Tooth whitening has been practiced by dentists for over 100 years. The history of 'modern day' tooth bleaching however began in 1989 and is credited to Haywood and Heymann who introduced the night guard method of vital tooth bleaching. At the same time, Omnii International (USA), working with a dentist named John Munro, developed and marketed the first commercially available home- bleaching product to be used under dentist supervision.
The colour of our hair, skin and teeth is genetically determined, therefore varies between individuals. Teeth tend to naturally darken as we get older.
Teeth can be stained on the surface by food and drinks such as tea, coffee and red wine. Tobacco smoking also stains the teeth. Acidic food and drink such as fizzy drinks, fruit juice and yoghurt cause erosion of the outer enamel layer allowing the colour of the underlying yellow dentine to shine through, making the teeth appear more yellow. Discolouration can also be caused by illness or by the use of tetracycline antibiotics while the teeth are forming. Minocycline, a tetracycline antibiotic, can cause staining in adult teeth.

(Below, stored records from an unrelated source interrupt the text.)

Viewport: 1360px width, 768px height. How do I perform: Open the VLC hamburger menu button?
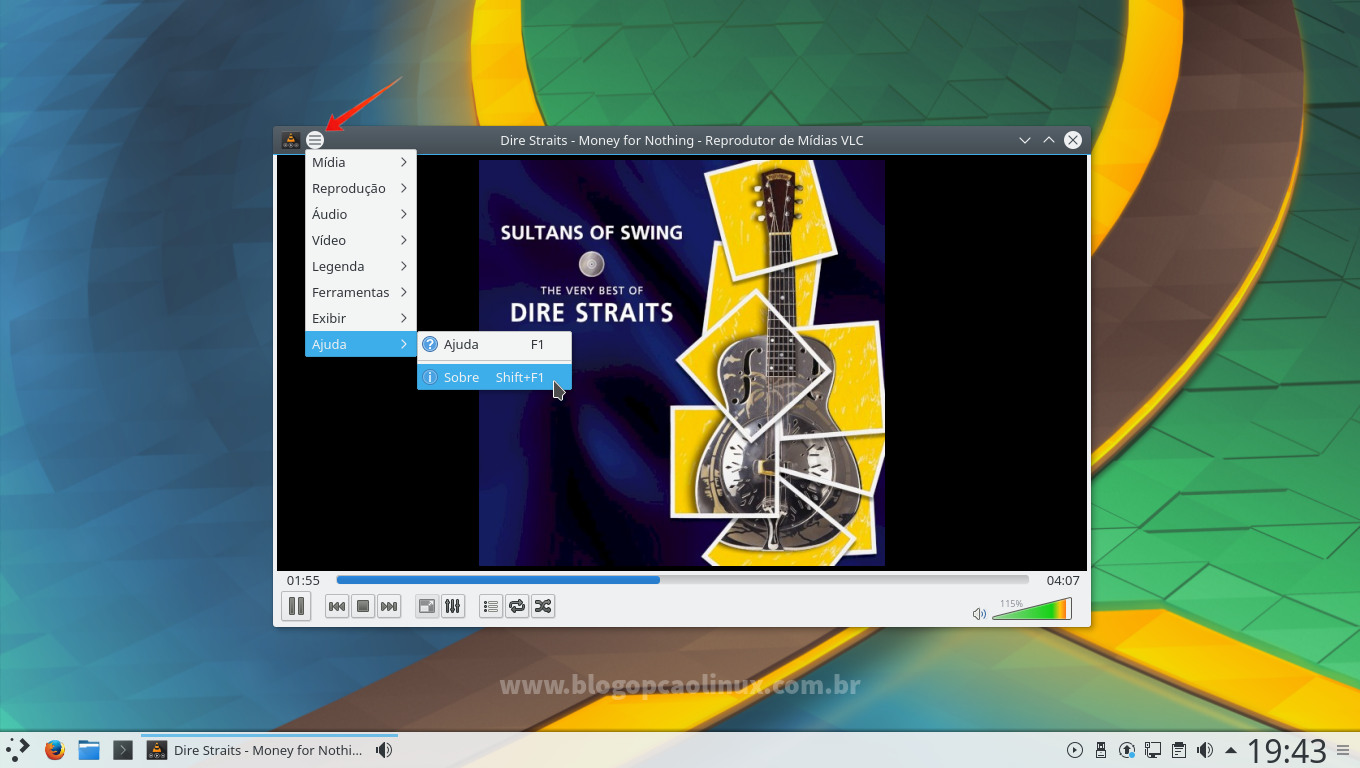[x=315, y=140]
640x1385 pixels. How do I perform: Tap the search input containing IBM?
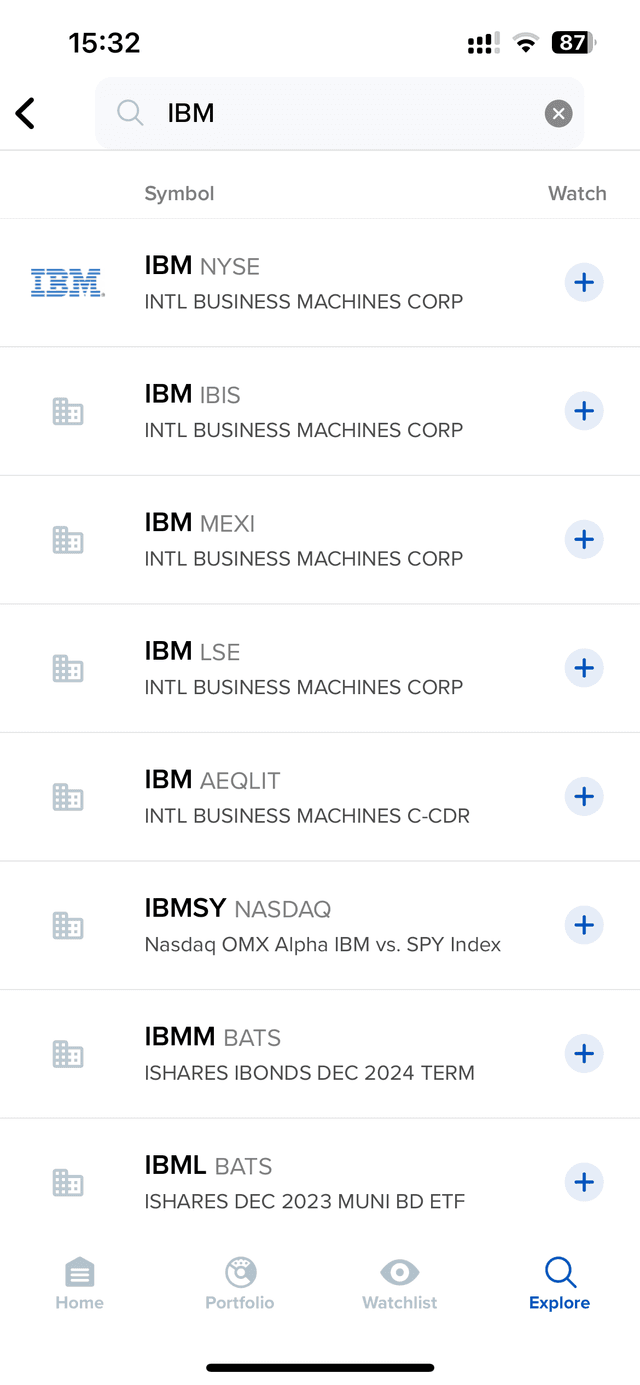300,113
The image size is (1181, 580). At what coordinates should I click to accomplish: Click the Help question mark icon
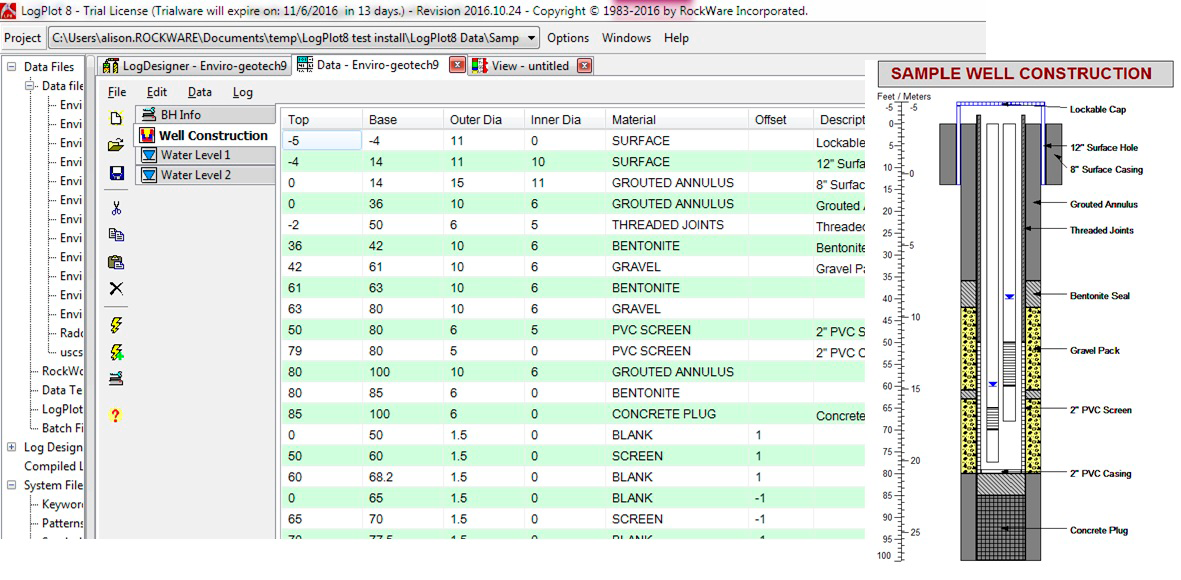click(116, 415)
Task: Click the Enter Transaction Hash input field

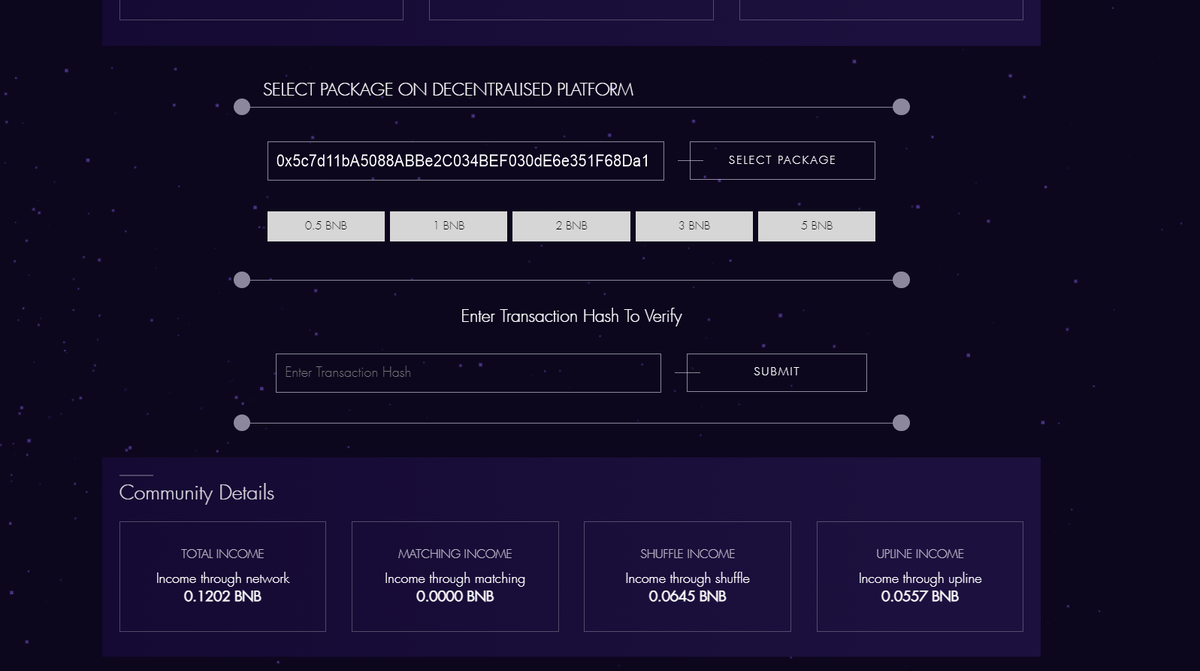Action: pyautogui.click(x=468, y=372)
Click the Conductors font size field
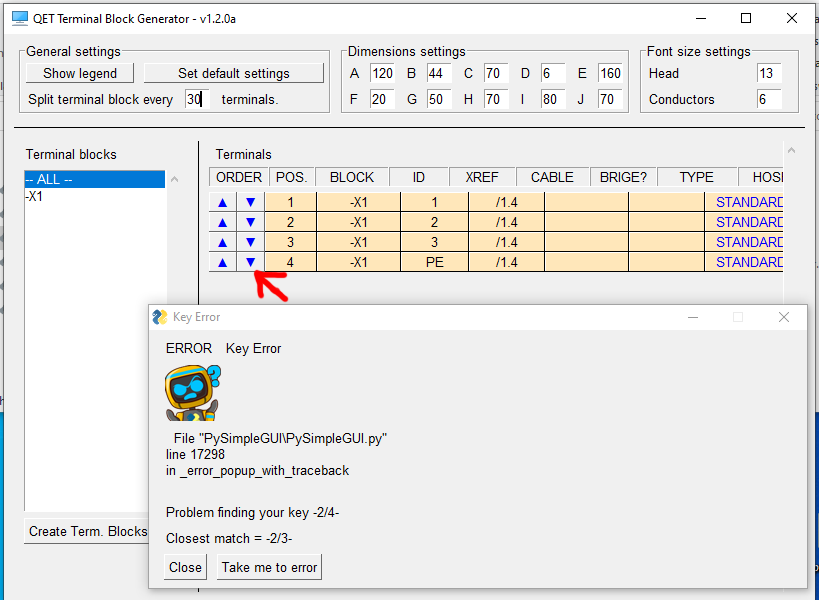The width and height of the screenshot is (819, 600). pos(767,99)
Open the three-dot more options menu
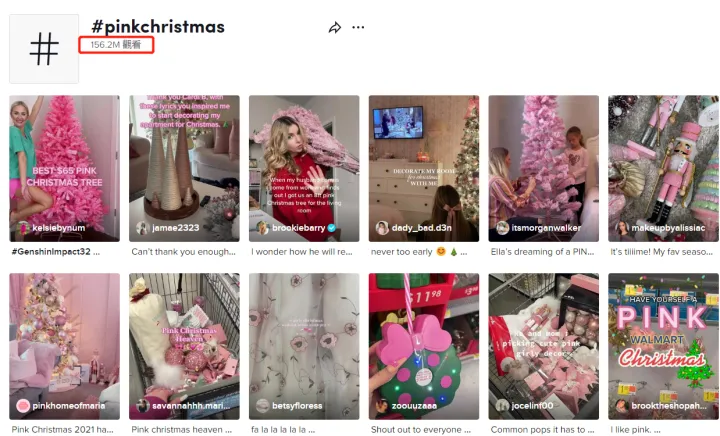Image resolution: width=720 pixels, height=436 pixels. 358,28
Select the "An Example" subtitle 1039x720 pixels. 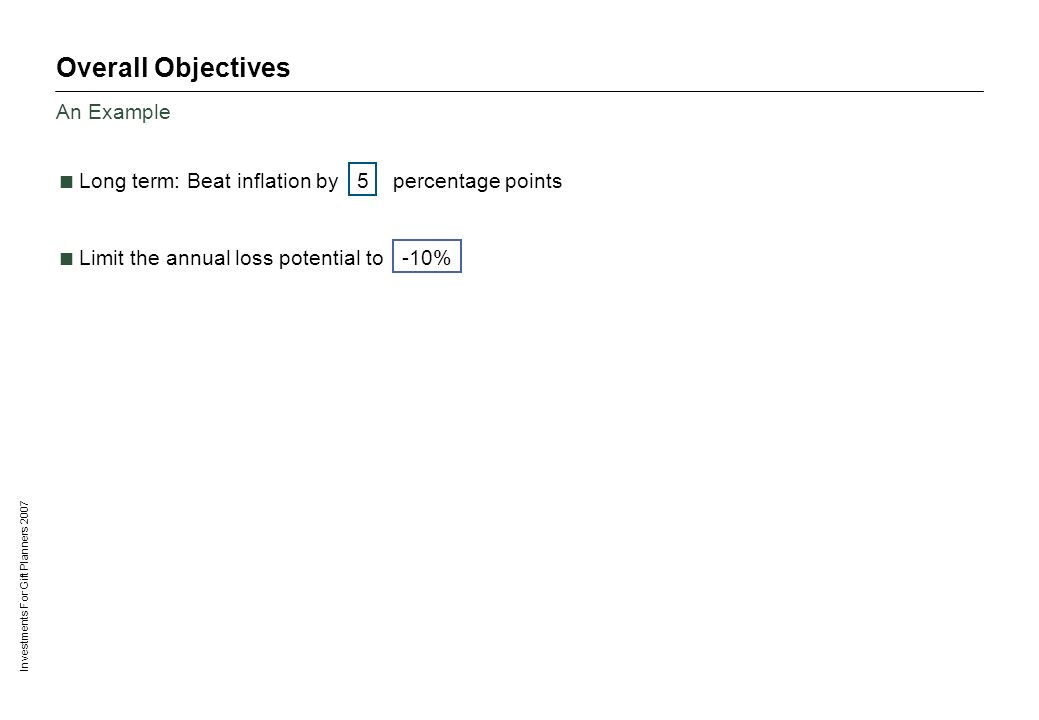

Deposits of calculus (tarter) that form around the necks of the teeth can pick up unsightly stains.
A thorough oral examination carried out by a dentist is essential to determine whether you are an ideal candidate for tooth whitening and what type of tooth whitening system would provide the best results. The dentist will check to see if you have signs of gum disease or any cavities present. If diagnosed, they will need to be treated before you can have your teeth whitened either at Smile Design Dental Practice or with your own dentist.
Only a trained clinician can diagnose the type of stain present. In some cases, it may be sufficient to whiten teeth by removing surface stains which can be achieved with a session with the hygienist. The hygienist will ensure that all discolourations from food stuffs, cigarettes and alcohol are polished away.
Before the tooth whitening procedure takes place, the dentist will make a note of the baseline tooth shade using a natural tooth shade guide. A photograph will also be taken.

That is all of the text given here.